Texte du document →
= = = = =
Organisation fonctionnelle

Le DETAIR est localisé sur la partie base aérienne militaire malienne de l’enceinte de Bamako. Les autorités maliennes ont en effet mis à notre disposition leurs locaux et les coopérants français ont beaucoup aidé au début de Serval en rendant possible les prises de contact nécessaires pour ce faire. L’intérêt de l’APOD (Aerial Point Of Debarkation) de Bamako réside dans le fait qu’il s’agit d’une plateforme capable d’accueillir tout type d’aéronef – chasseurs, transporteurs, ravitailleurs, avions de passage, etc – : la piste de 3 200 mètres permet en particulier l’arrivée des gros-porteurs. Son positionnement est par ailleurs central dans la zone AFCO (Afrique Centrale et de l’Ouest), Bamako étant l’un des pions d’un dispositif de théâtre assez large avec des moyens à N’Djamena, Niamey, Libreville, Abidjan, Dakar. Il est ainsi facile d’aller à Abidjan, N’Djamena, etc. En minimisant les ruptures de charge, nous avons ainsi optimisé l’utilisation de nos ATT (avions de transport tactique), qui, comme chacun sait, sont à bout de course. L‘avantage est d’avoir une base militaire malienne et un aéroport, ce qui est ce que l’on recherche généralement. Nous avons placé quelques contrôleurs aériens militaires à Bamako pour faire le lien avec le trafic militaire français ou donner l’alerte, ainsi qu’à Gao et à Tessalit mais dans ce cas, pour des raisons de trafic avec des fonctions de contrôle à assurer.
= = = = =
Entrées du corpus →
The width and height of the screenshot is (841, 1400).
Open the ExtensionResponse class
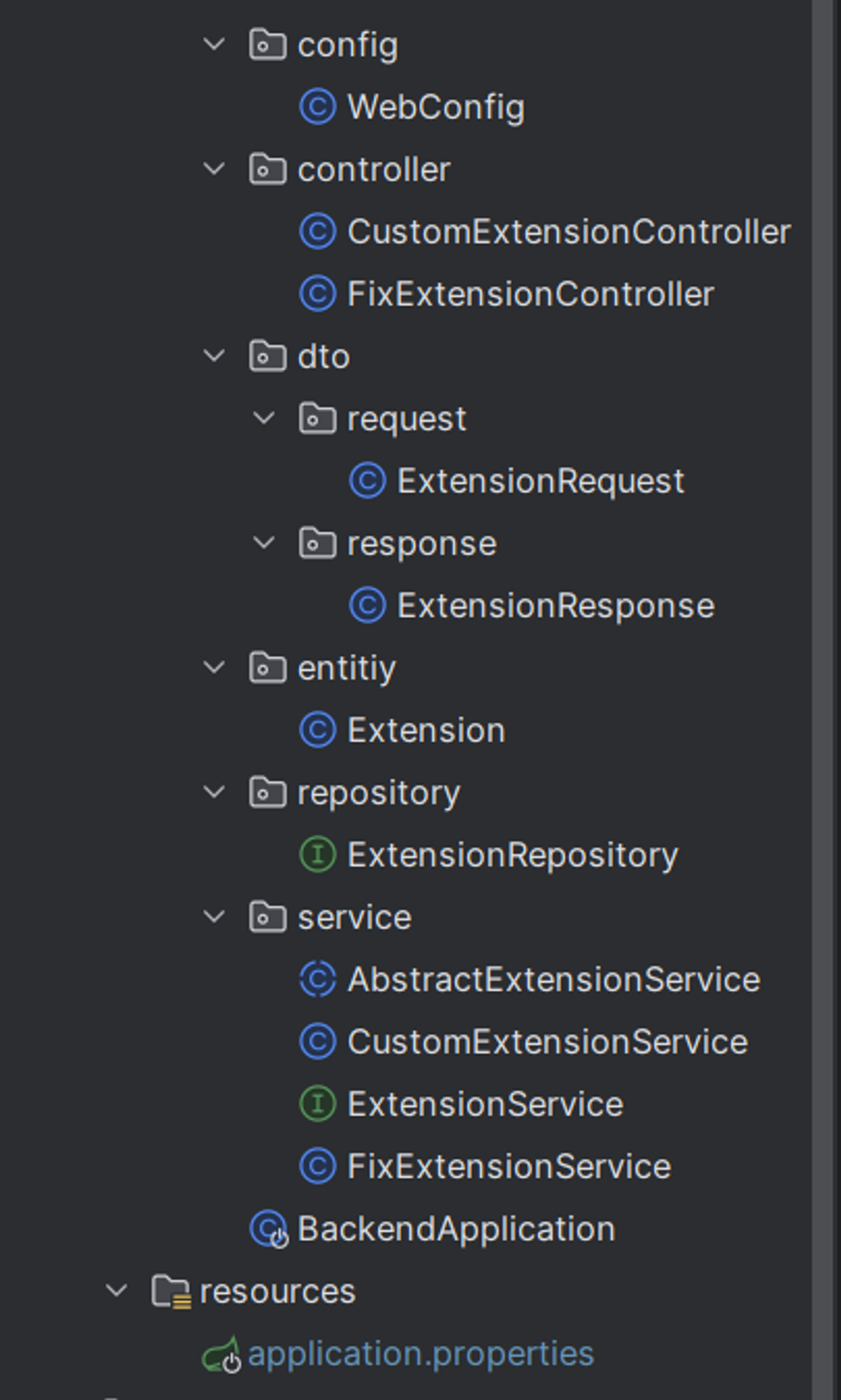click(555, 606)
= = = = =
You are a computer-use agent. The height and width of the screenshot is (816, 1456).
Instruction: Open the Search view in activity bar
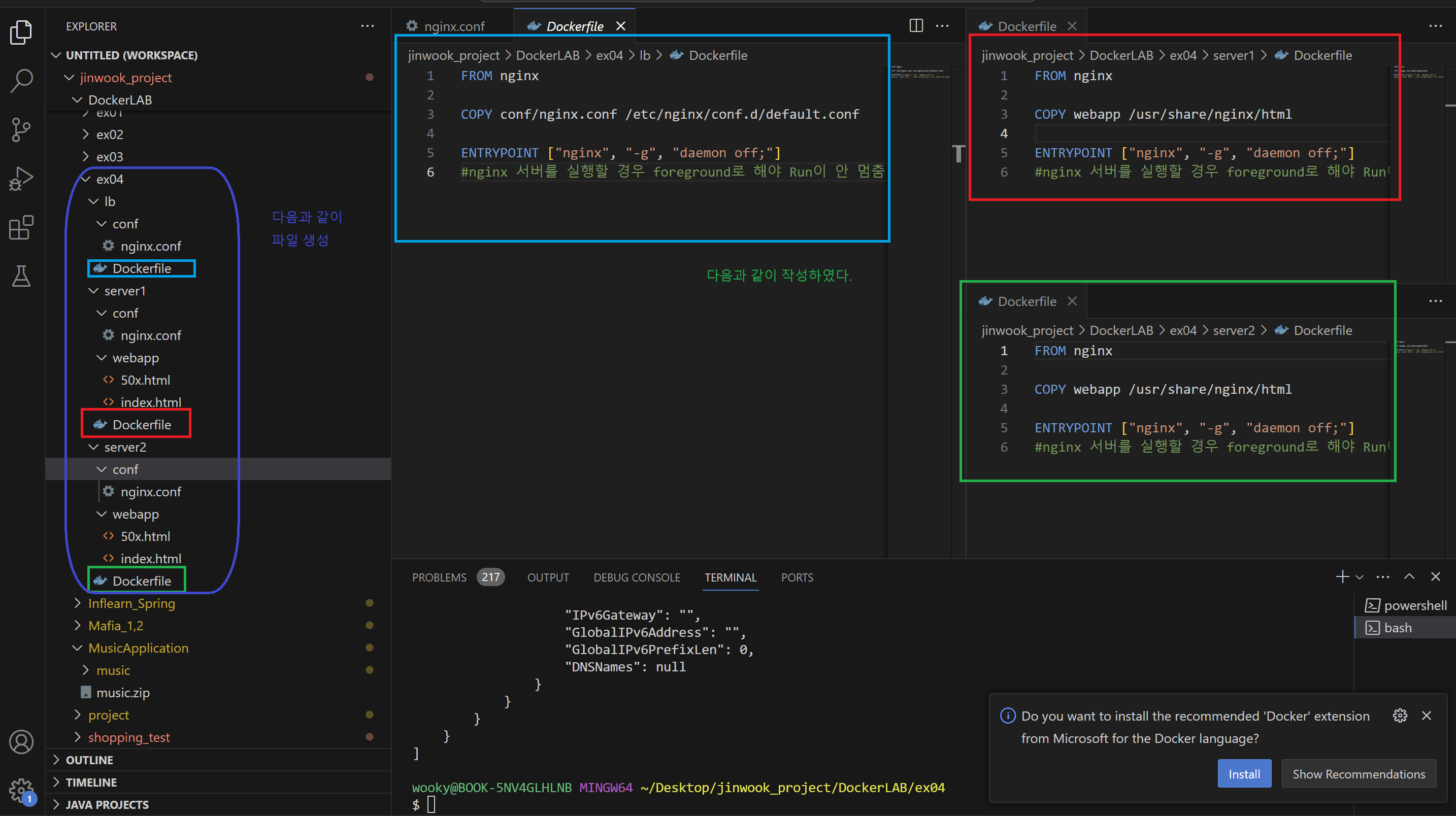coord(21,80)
= = = = =
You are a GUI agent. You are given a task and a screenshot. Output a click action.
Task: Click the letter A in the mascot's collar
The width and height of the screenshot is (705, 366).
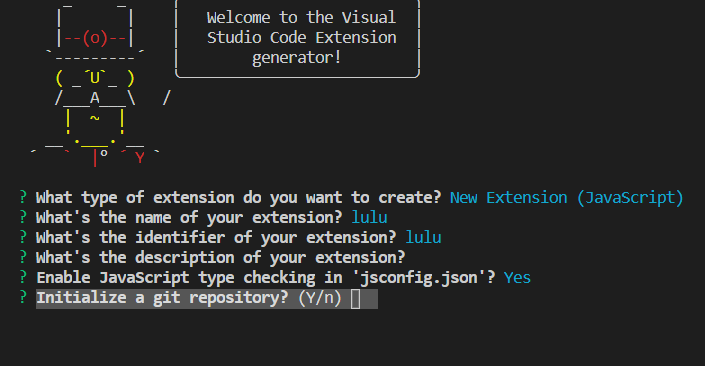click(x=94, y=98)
= = = = =
La consigne →
Recopiez intégralement, sans rien modifier, le texte sur l'organisation fonctionnelle du DETAIR à Bamako.

Résultat de l'exercice →
Organisation fonctionnelle

Le DETAIR est localisé sur la partie base aérienne militaire malienne de l’enceinte de Bamako. Les autorités maliennes ont en effet mis à notre disposition leurs locaux et les coopérants français ont beaucoup aidé au début de Serval en rendant possible les prises de contact nécessaires pour ce faire. L’intérêt de l’APOD (Aerial Point Of Debarkation) de Bamako réside dans le fait qu’il s’agit d’une plateforme capable d’accueillir tout type d’aéronef – chasseurs, transporteurs, ravitailleurs, avions de passage, etc – : la piste de 3 200 mètres permet en particulier l’arrivée des gros-porteurs. Son positionnement est par ailleurs central dans la zone AFCO (Afrique Centrale et de l’Ouest), Bamako étant l’un des pions d’un dispositif de théâtre assez large avec des moyens à N’Djamena, Niamey, Libreville, Abidjan, Dakar. Il est ainsi facile d’aller à Abidjan, N’Djamena, etc. En minimisant les ruptures de charge, nous avons ainsi optimisé l’utilisation de nos ATT (avions de transport tactique), qui, comme chacun sait, sont à bout de course. L‘avantage est d’avoir une base militaire malienne et un aéroport, ce qui est ce que l’on recherche généralement. Nous avons placé quelques contrôleurs aériens militaires à Bamako pour faire le lien avec le trafic militaire français ou donner l’alerte, ainsi qu’à Gao et à Tessalit mais dans ce cas, pour des raisons de trafic avec des fonctions de contrôle à assurer.